Copy out all lines from the material that contain the string "Expand".

*** Data extracts Section Begins ***

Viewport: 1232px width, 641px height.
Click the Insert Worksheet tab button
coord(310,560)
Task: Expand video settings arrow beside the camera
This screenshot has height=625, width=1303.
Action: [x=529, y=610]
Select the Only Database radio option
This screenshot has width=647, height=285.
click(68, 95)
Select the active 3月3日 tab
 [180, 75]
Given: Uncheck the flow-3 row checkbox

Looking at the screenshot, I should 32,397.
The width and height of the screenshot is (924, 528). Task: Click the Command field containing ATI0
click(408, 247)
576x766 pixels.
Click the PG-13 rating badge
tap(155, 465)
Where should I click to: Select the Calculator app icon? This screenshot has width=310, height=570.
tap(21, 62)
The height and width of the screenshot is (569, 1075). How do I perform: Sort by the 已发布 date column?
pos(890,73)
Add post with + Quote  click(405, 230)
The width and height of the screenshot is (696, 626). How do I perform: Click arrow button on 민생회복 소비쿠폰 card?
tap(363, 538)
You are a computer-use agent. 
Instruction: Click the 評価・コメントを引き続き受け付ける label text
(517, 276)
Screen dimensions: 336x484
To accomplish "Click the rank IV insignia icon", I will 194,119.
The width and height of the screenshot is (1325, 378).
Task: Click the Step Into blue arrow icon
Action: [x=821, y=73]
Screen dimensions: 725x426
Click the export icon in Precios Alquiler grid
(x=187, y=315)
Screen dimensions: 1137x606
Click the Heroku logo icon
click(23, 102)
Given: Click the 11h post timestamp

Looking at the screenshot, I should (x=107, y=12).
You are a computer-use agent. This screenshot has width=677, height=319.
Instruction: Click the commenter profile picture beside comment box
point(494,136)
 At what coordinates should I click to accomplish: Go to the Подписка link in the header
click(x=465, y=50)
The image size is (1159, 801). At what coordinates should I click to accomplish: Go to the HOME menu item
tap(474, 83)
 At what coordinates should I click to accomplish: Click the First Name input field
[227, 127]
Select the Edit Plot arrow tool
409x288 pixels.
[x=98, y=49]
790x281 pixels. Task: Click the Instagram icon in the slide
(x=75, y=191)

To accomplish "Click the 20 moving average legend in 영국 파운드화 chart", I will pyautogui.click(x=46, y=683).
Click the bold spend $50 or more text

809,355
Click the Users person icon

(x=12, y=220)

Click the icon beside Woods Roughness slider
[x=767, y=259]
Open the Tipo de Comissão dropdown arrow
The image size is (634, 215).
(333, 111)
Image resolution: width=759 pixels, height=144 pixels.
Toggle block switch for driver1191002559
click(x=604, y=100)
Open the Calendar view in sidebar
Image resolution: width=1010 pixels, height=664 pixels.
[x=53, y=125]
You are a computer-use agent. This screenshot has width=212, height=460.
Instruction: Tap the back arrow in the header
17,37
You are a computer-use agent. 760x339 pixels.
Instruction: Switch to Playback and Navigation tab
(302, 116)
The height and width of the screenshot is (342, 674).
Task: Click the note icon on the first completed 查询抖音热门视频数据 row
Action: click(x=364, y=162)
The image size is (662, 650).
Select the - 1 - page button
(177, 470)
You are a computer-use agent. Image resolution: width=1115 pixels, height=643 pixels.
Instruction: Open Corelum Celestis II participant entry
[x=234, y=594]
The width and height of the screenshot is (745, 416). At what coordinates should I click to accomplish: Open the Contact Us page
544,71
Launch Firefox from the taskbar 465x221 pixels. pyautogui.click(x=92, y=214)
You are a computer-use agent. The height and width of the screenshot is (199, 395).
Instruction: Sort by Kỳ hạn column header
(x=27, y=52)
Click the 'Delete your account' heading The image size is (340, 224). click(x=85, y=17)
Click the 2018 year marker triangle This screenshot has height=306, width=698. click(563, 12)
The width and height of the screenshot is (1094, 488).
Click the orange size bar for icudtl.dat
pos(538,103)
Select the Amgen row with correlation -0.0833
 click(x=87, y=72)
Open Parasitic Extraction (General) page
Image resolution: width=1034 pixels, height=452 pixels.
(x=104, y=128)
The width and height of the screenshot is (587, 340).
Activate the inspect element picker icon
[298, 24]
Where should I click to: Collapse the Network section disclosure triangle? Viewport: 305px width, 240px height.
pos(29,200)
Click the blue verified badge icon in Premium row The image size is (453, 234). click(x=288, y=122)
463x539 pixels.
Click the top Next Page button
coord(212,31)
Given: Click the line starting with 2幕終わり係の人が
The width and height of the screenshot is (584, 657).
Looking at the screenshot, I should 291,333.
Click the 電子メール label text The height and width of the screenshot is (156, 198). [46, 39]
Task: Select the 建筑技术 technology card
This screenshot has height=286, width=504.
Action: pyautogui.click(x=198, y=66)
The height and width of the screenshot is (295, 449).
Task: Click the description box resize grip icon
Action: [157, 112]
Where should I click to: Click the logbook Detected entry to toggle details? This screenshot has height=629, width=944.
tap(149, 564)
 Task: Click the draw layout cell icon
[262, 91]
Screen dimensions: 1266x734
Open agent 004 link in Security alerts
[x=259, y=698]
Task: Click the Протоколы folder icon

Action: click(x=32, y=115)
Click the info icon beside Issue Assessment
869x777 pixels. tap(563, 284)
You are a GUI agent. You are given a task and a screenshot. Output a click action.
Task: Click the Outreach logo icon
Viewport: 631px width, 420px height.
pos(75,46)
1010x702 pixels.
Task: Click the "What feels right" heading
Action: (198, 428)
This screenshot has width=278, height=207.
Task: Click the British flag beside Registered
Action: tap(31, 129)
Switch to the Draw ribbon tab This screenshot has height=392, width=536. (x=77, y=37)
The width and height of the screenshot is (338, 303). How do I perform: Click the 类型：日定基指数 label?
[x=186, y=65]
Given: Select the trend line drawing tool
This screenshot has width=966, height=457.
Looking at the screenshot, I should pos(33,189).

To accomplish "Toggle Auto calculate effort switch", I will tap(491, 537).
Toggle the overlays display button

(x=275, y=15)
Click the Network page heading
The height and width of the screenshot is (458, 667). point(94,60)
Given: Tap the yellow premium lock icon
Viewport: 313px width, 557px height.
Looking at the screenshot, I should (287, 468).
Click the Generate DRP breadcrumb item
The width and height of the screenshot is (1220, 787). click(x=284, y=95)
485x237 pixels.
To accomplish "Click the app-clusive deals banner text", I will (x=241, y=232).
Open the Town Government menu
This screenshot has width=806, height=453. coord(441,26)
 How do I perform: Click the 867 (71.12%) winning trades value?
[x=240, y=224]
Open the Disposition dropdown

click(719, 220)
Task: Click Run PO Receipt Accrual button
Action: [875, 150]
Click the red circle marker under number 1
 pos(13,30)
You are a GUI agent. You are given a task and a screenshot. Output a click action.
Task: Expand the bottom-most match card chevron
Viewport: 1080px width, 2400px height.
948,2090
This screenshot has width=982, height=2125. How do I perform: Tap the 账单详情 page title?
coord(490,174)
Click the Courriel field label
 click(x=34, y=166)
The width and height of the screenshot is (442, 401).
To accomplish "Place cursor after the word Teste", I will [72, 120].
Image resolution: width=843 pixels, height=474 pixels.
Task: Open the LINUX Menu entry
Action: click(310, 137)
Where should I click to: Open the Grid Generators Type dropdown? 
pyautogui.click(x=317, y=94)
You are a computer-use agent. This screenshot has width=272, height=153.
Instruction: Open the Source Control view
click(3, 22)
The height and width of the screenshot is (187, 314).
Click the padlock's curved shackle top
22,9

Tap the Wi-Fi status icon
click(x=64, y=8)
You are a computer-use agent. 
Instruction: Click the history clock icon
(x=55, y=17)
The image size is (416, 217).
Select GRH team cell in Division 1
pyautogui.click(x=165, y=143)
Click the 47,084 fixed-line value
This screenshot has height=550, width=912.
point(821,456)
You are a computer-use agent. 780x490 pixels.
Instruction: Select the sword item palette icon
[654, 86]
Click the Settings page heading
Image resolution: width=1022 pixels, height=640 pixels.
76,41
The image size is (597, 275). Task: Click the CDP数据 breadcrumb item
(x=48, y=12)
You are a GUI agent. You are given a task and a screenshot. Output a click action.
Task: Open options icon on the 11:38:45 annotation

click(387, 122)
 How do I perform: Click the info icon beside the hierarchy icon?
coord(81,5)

*** Data extracts Section Ends ***

* Reply to the exercise *
Task: Expand video settings arrow beside the camera
Task: Expand the bottom-most match card chevron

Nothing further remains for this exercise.